- GIVEN TASK A
Condense the paragraph of the affidavit excerpt that begins "At the request of the Debtor Company" into a single shorter sentence that keeps its dates, total amount, and purpose.

1.    I am a director of the Creditor named in the Creditor's Statutory Demand, which this affidavit accompanies, relating to the debt owed to the Creditor by Black Tie Holdings Pty Ltd (the Debtor Company).

2    I am the person who, on behalf of the Creditor, had the dealings with the Debtor Company that gave rise to the debt.

3    At the request of the Debtor Company, between the dates of November 2020 and December 2021 the Creditor advanced loan amounts to the Debtor Company totalling $311,375. The purpose of the loans advanced by the Creditor to the Debtor Company was to cover shortfalls in cash flow for development and other expenses relating to the Debtor Company's business.

4    The loan amounts were advanced by the Creditor to the Debtor Company on the basis that the loan amounts would be repaid on demand or upon a dissolution of a partnership between the Creditor and the Debtor Company.

5    Exhibited to this Affidavit and marked with the letters JB-01 is a true copy of balance sheets prepared by the Debtor Company documenting the loan amounts advanced.

6    The Debtor Company repaid to the Creditor the sum of $120,000 by transferring ownership of a company car leaving a balance of $191,375 owing.

7    In or about November 2021, the Creditor advanced the sum of $34,000 sent to the company for a corporate sale of 80,000 tokens. Despite payment for the 80,000 tokens the Debtor Company failed or refused to transfer ownership for the tokens. In the premises of this transaction the Debtor Company is truly and unjustly indebted to the Creditor for a further $34,000.

8    In total, the Debtor Company owes to the Creditor the sum of $225,375.

9    Despite demand, failed to remit repayment of the balance of the Loan Sum in the amount of $191,375 in breach of the terms of the Loan Agreement nor did the Debtor Company repay to the Creditor the sum of $34,000 for the 80,000 tokens that it was paid for but did not deliver.

10    The Creditor has made demand of the Debtor Company for payment of the of $225,375.

11    By email from Carolyn Macdonald dated 17 December 2021, the Debtor Company acknowledged the existence of the debts owed and unpaid Sum and promised to repay it to the Debtor Company.

12    Despite demand, and in breach of the terms of the Loan Agreement and the acknowledgement of debt, the Debtor Company has neglected to repay to the Creditor the unpaid portion of the Loan Sum.

13    I have on today's date reviewed the bank account maintained by the Creditor and verify that the sum of $225,375 (or any other amount) has not been deposited by Debtor Company to the Creditor's bank account.

14    I believe that there is no genuine dispute about the existence or amount of the debt.”

Service of the demand

  1. On 20 January 2022 SGL sent a letter to the company addressed to the registered office of the company marked to the attention of "The Proper Officer" and also by email to "[email protected]": CB 316.

  2. The letter indicated that SGL had been engaged to act upon behalf of the defendant and stated that pursuant to s 109X Corporations Act, the statutory demand and affidavit of Mr Boxall affirmed 19 January 2022 in support of the demand were enclosed by way of service.

- MATERIAL SHOWN
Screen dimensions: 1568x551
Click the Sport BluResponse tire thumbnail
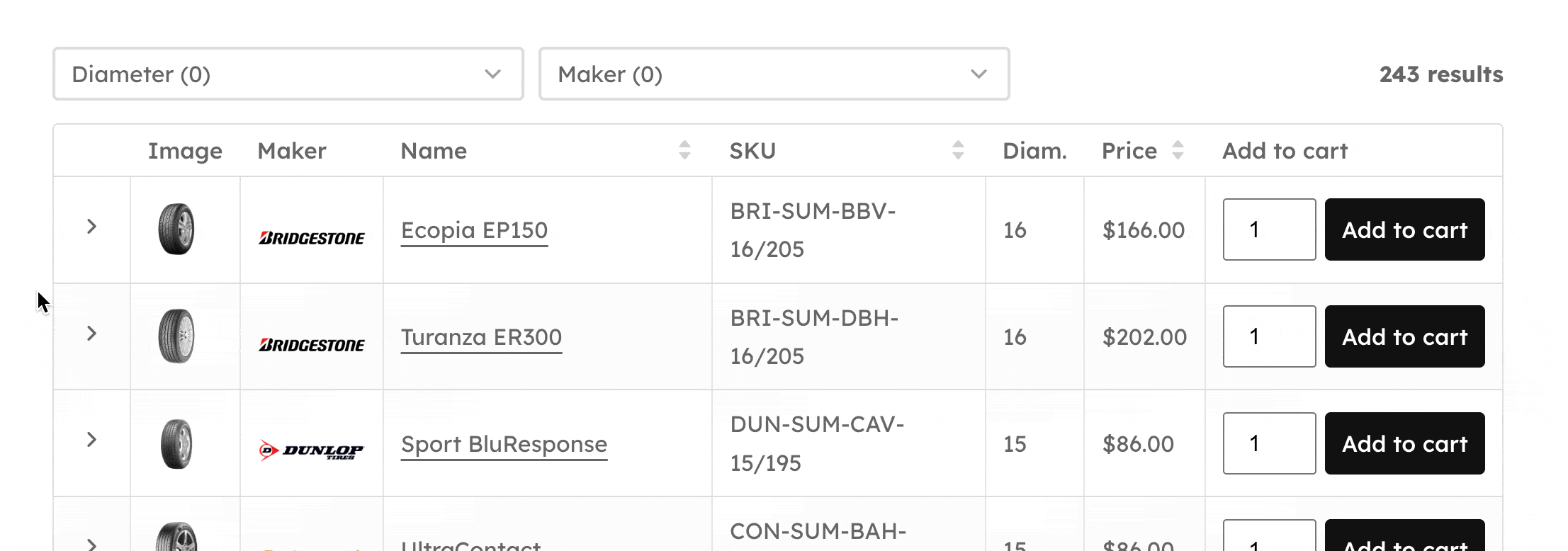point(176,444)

==

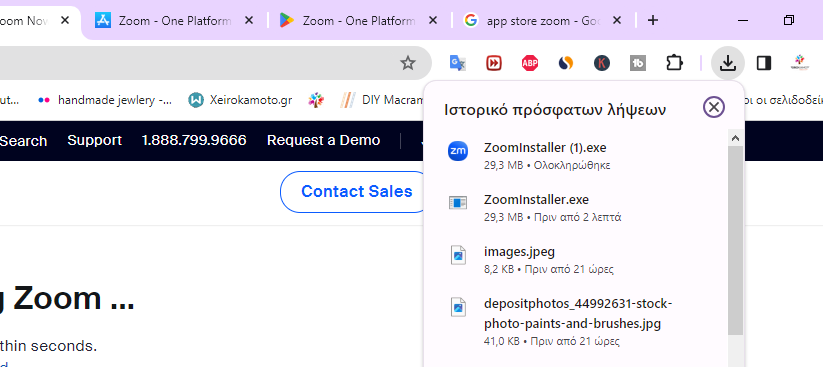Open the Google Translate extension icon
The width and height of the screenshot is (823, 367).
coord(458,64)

- GIVEN TASK B
Locate every line of the listing that contains the word "Click", treating uppercase and lowercase as different, and copy each such line.

- FULL SOLUTION A
Between November 2020 and December 2021, at the Debtor Company's request, the Creditor lent it a total of $311,375 to cover cash-flow shortfalls for development and other business expenses.

- FULL SOLUTION B
Click the Sport BluResponse tire thumbnail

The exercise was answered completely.